Map traps, trap streets, phantom settlements, cartographer’s follies and copyright easter eggs are the cartographer’s watermark. They are created to ‘trap’ anyone copying their work - their inclusion in someone else’s map serves as proof that the map has been copied.
Traps, or fictitious entries, are not solely the preserve of maps – they appear in dictionaries and encyclopaedias, often called ‘Mountweasels’ in honour of the wonderfully named Lillian Virginia Mountweazel’s entry in the 1975 New Columbia Encyclopedia .
If you can imagine the work that goes into the creation of maps – mistakes and errors do happen but traps are far more subtle. It may be the addition of a fictitious street or town but more often it is a small change to the real topography – an extra wiggle in a road, showing a major road as a narrow way, nothing so bad as to make the reader lose their way, but enough to be able to prove something has been copied.
Below is the fictitious Lye Close found in The A to Z of Bristol.
Are they a secret among map makers?
Map Traps are routinely denied by mapping companies who wouldn’t want to be accused of creating fake maps, but a 20 million pound lawsuit was settled between the Ordnance Survey and the Automobile Association on precisely this, when the latter was accused of reproducing OS maps without a license. Although the OS maintain that they don’t use traps, they stressed, "There are some publishers who put deliberate mistakes in their maps. We don't do that - it would mislead our customers. For us, it's more about the style we use."
In the 1970’s the mysterious Mount Richard lay on an American map undiscovered for two years – it was believed to be the work of a draftsman Richard Ciacci, we love the idea of a map maker subtly alterering the world in their own image.

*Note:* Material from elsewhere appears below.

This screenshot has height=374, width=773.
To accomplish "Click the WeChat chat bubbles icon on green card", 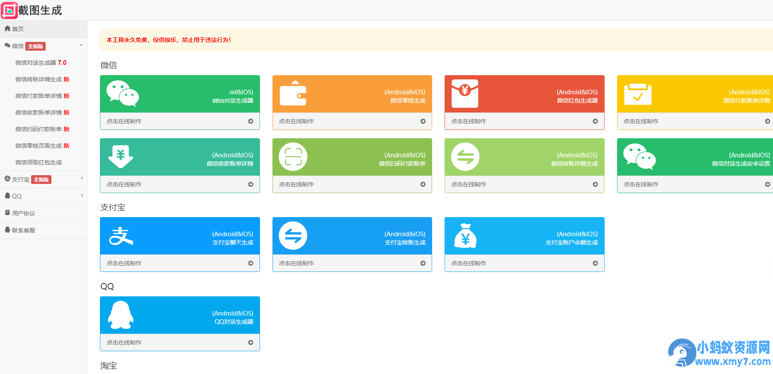I will tap(122, 93).
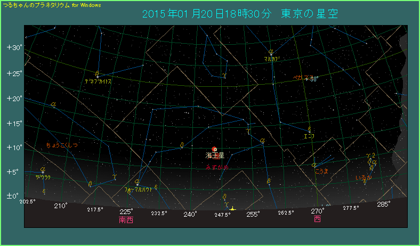Click the いるか constellation label

tap(363, 177)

There are some fantastic creative responses to map traps. In the same way Garcia Marquez fictitious town of Macondo became the subject of a real life referendum; tourists visit Agloe because it featured in the bestseller, Paper Towns and residents of Argleton created a wealth of fictional local history. The Sky On Trap Street is an online project where users submit pictures of the sky they see above various map traps – turning fiction rather sweetly back into reality.

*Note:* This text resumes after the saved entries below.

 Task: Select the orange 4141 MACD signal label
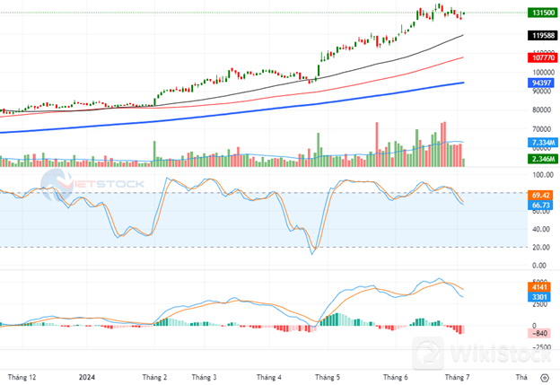tap(541, 286)
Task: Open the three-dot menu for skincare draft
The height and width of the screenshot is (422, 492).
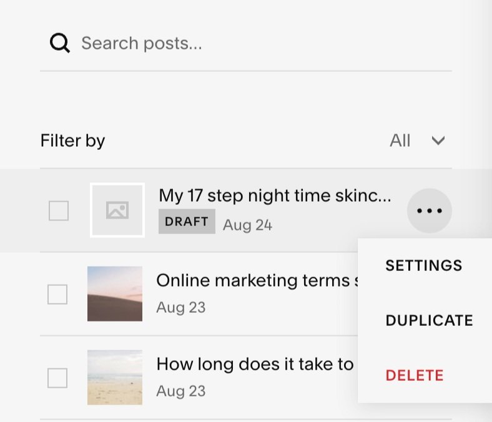Action: pos(429,210)
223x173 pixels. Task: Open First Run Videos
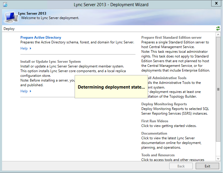pyautogui.click(x=155, y=121)
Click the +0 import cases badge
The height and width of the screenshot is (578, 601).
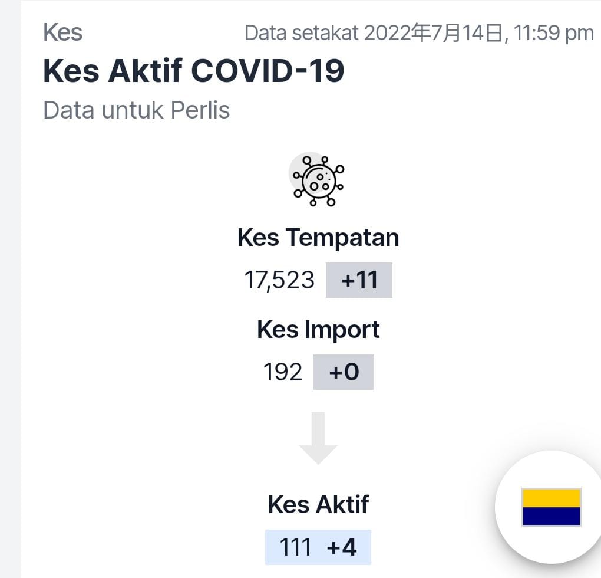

We asked our very own Marcus Kirby, founder of The Future Mapping Company what his opinion is:
“It doesn’t surprise me that map traps are used. Maps are a real labour of love to produce - the time spent collating data and editing is phenomenal and you need to protect that some how. We might use them at FMC but I'm afraid I can't tell you where otherwise they would be redundant! I just think map traps add another element to the many alluring qualities of a map.”